From the vantage point of the International Space Station orbiting just 250 miles above Earth, astronauts witness a mesmerizing spectacle that transforms our planet into a glowing orb. Beyond the familiar blue marble, vibrant layers of red, green, purple, and yellow lights dance across the upper atmosphere, creating what scientists call ‘airglow.’ This ethereal phenomenon prevents the night sky from ever turning completely black, offering a window into the complex chemistry of our atmosphere.
NASA explains that airglow emerges when atoms and molecules in the upper atmosphere absorb intense sunlight during the day. As they release this stored energy at night, they emit photons, producing visible light. Unlike the dramatic auroras triggered by solar wind particles slamming into Earth’s magnetic field, airglow relies on everyday solar radiation, making it a constant feature observable worldwide.

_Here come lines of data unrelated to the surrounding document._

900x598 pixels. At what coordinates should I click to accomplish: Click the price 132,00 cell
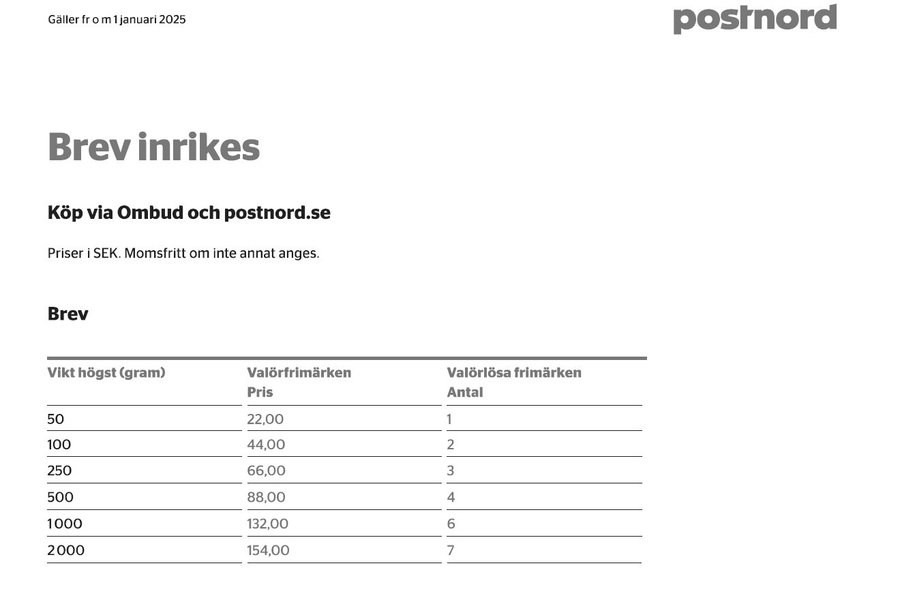(268, 524)
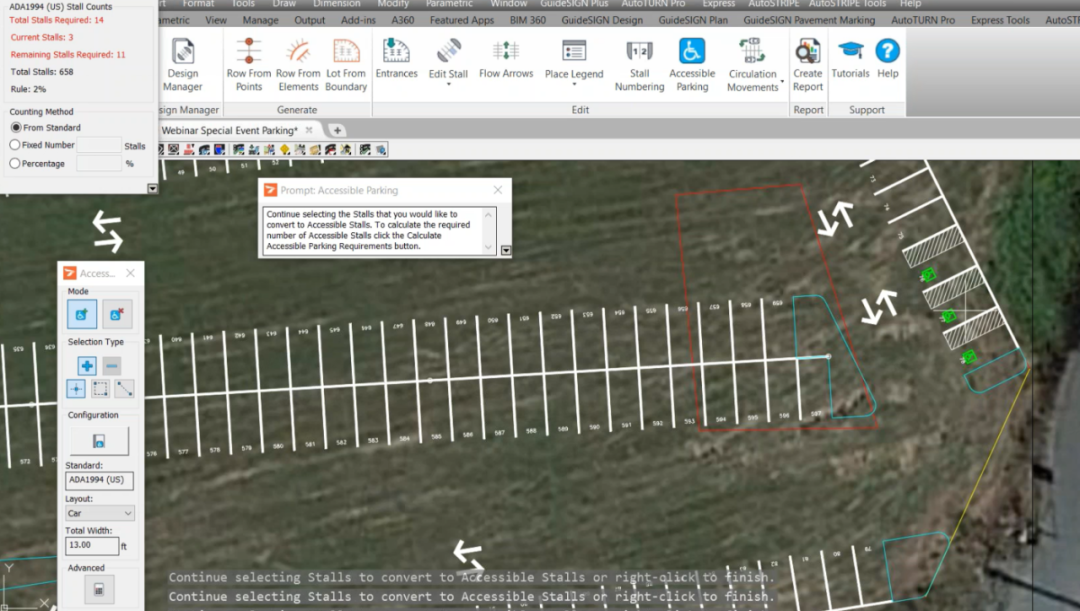Click the save Configuration button
This screenshot has height=611, width=1080.
click(98, 441)
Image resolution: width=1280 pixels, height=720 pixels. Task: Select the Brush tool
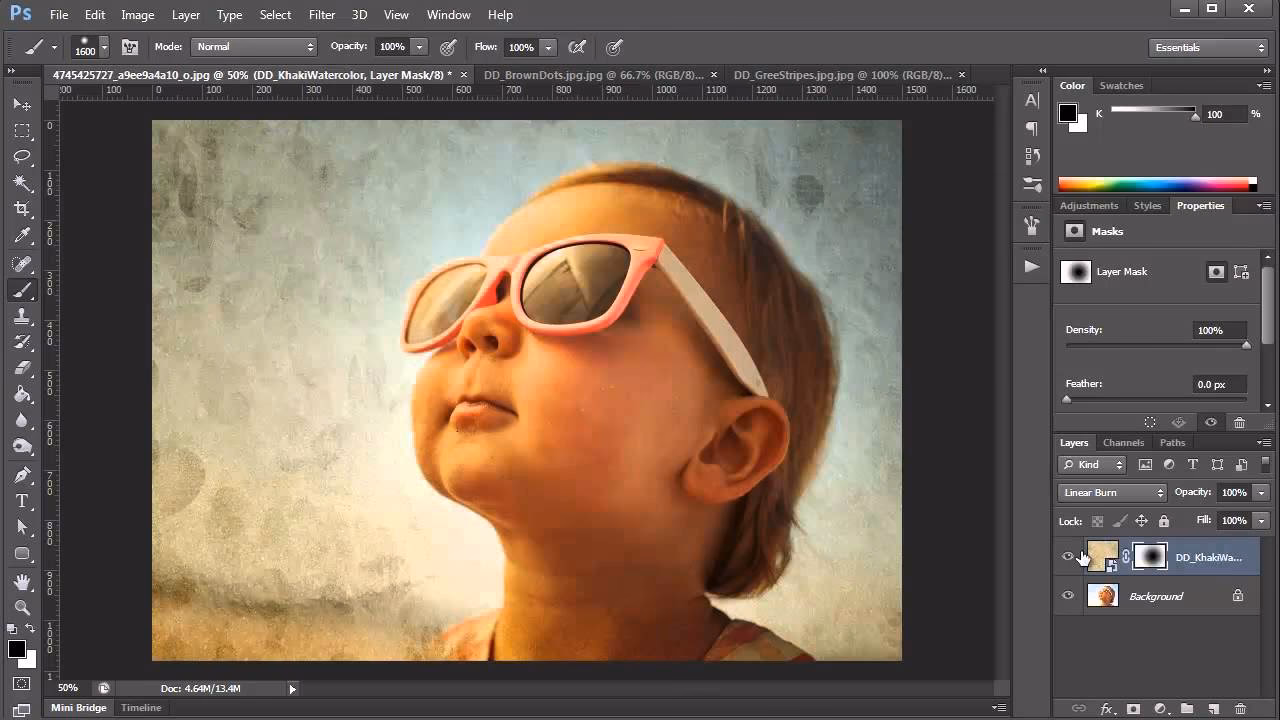tap(23, 290)
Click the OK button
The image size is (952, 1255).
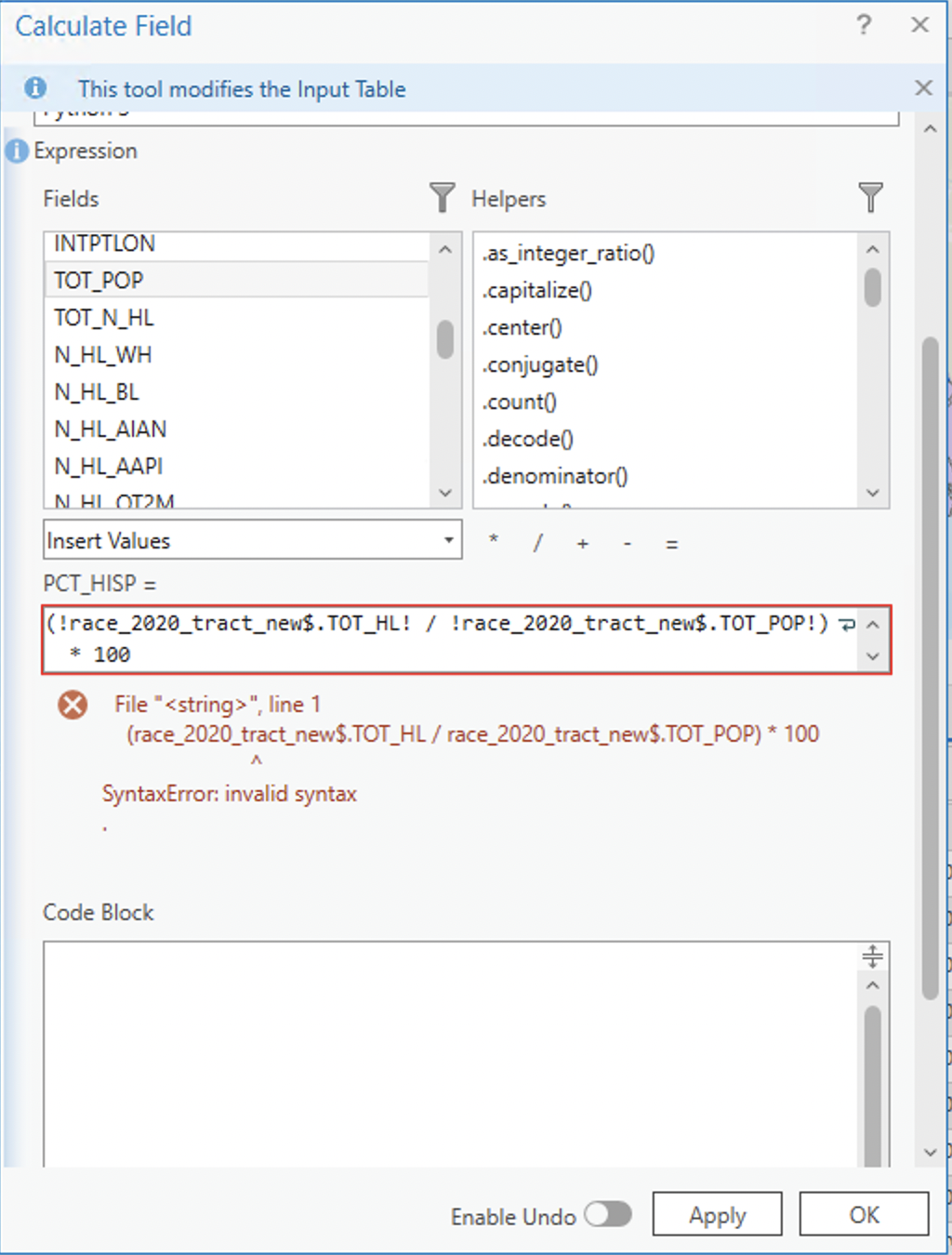click(x=864, y=1214)
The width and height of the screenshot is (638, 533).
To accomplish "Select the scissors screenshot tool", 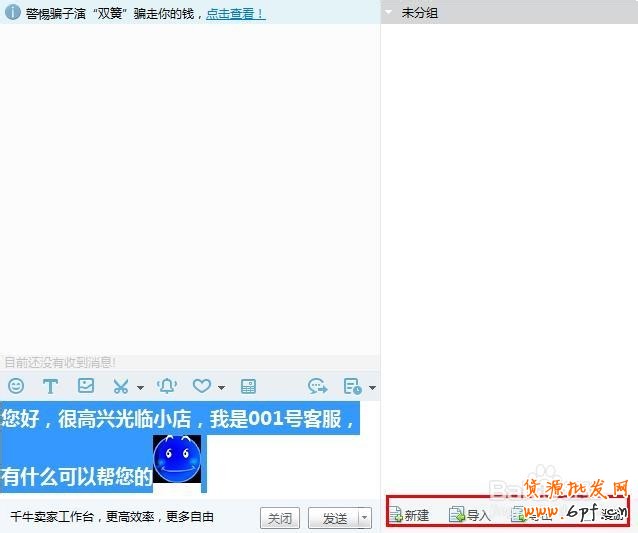I will [x=121, y=386].
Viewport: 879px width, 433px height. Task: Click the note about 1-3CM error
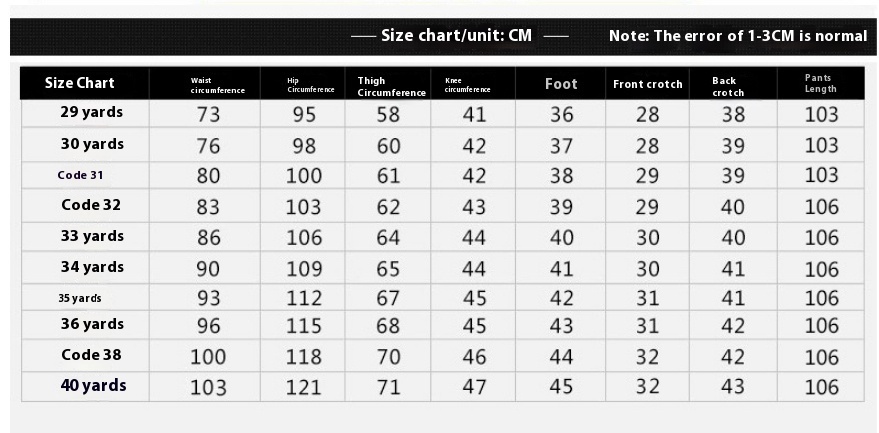pyautogui.click(x=738, y=36)
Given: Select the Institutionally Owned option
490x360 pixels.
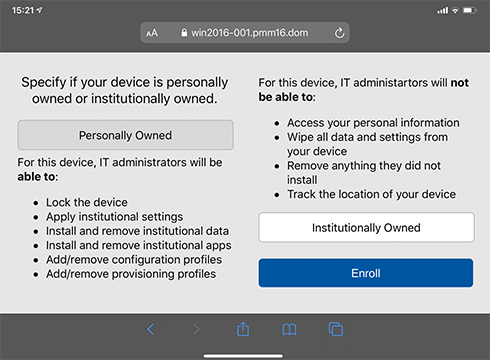Looking at the screenshot, I should point(366,227).
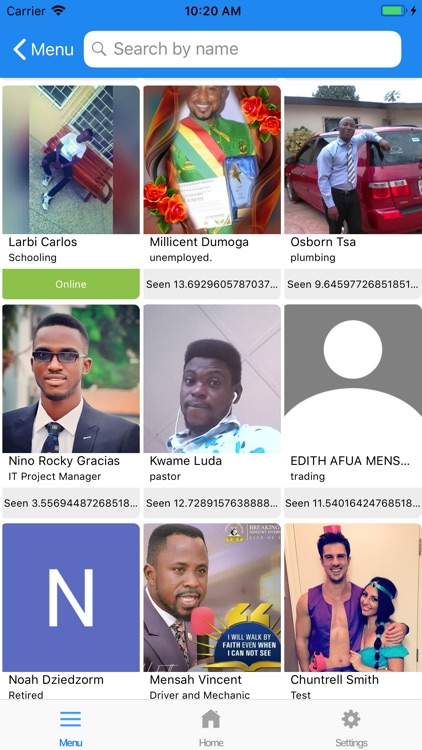Open Kwame Luda's profile photo

pos(212,378)
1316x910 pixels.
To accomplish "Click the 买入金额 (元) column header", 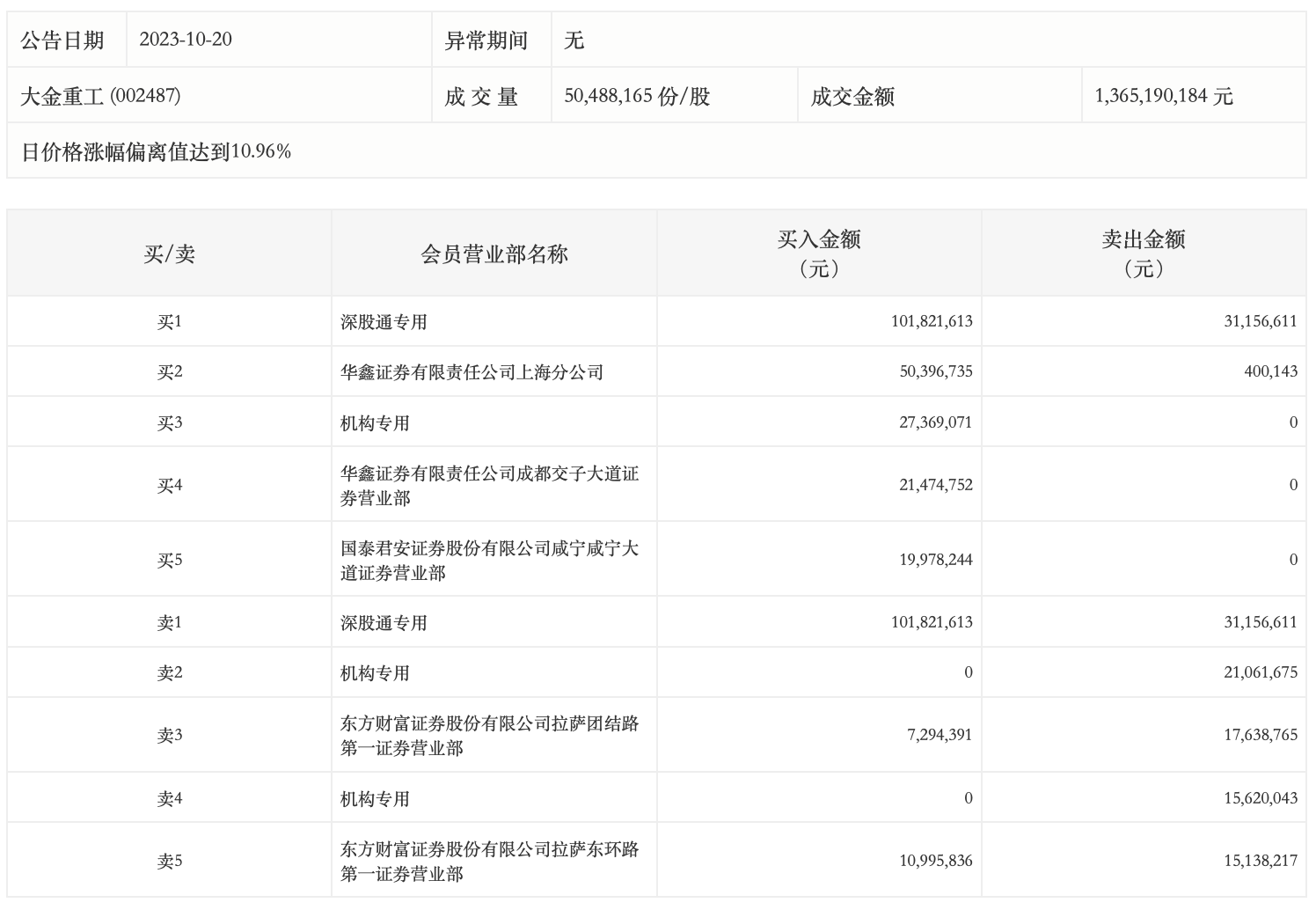I will coord(818,253).
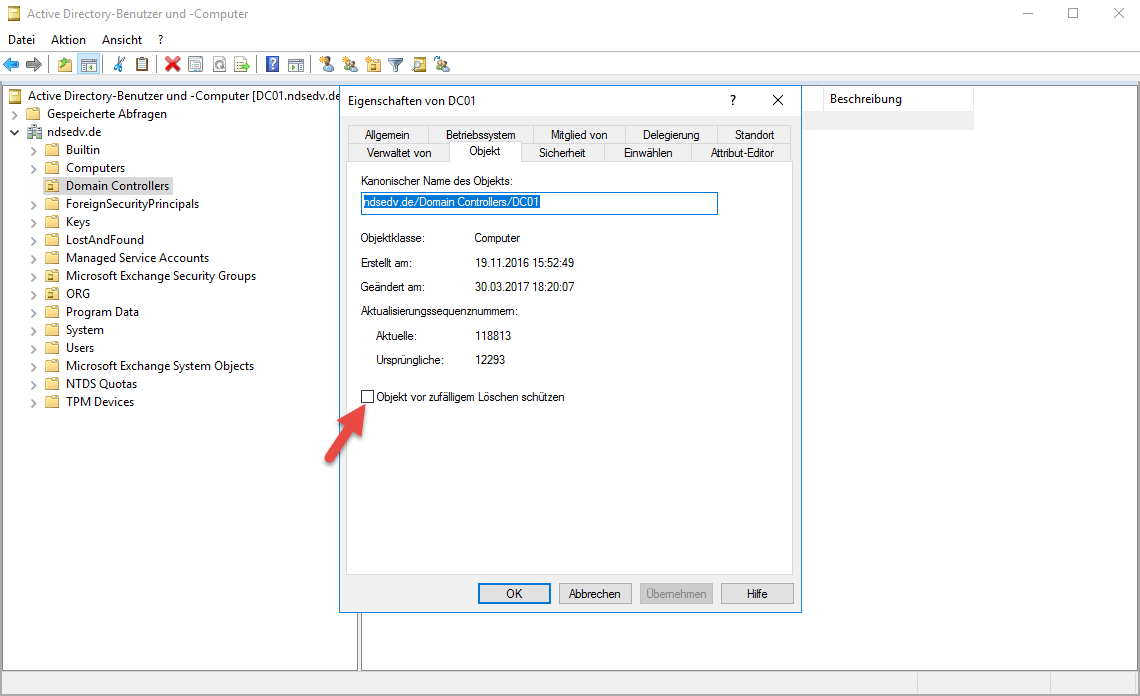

Even on the darkest nights, away from city lights and moonlight, a faint colorful shimmer persists in the sky—that’s airglow contributing roughly one-tenth the brightness of all stars combined. Viewed from space, it envelops Earth like a luminous bubble, spanning altitudes from 50 to 400 miles where the ionosphere resides. This critical layer handles GPS signals and serves as a pathway for spacecraft.
The palette of airglow colors stems from specific atmospheric gases. The brightest green hue comes from excited oxygen atoms at around 60 miles up. Reds arise from higher-altitude oxygen and nitrogen reactions, while some emissions hide in ultraviolet and infrared spectra invisible to the human eye. In the thin upper air, atoms linger in excited states longer without collisions quenching their glow, unlike denser lower layers.
This shimmering display isn’t static; it fluctuates with solar activity and Earth’s weather patterns. Scientists value airglow as a natural tracer for ionospheric dynamics, revealing particle movements, temperatures, densities, and structures. It bridges space weather—solar storms and radiation—with terrestrial climate, aiding predictions of disruptions to satellites and communications.
Ongoing research from ISS imagery captures these colorful bands, enabling real-time monitoring of atmospheric behaviors. As we push deeper into space exploration, understanding airglow could safeguard future missions and unlock secrets of planetary atmospheres beyond Earth.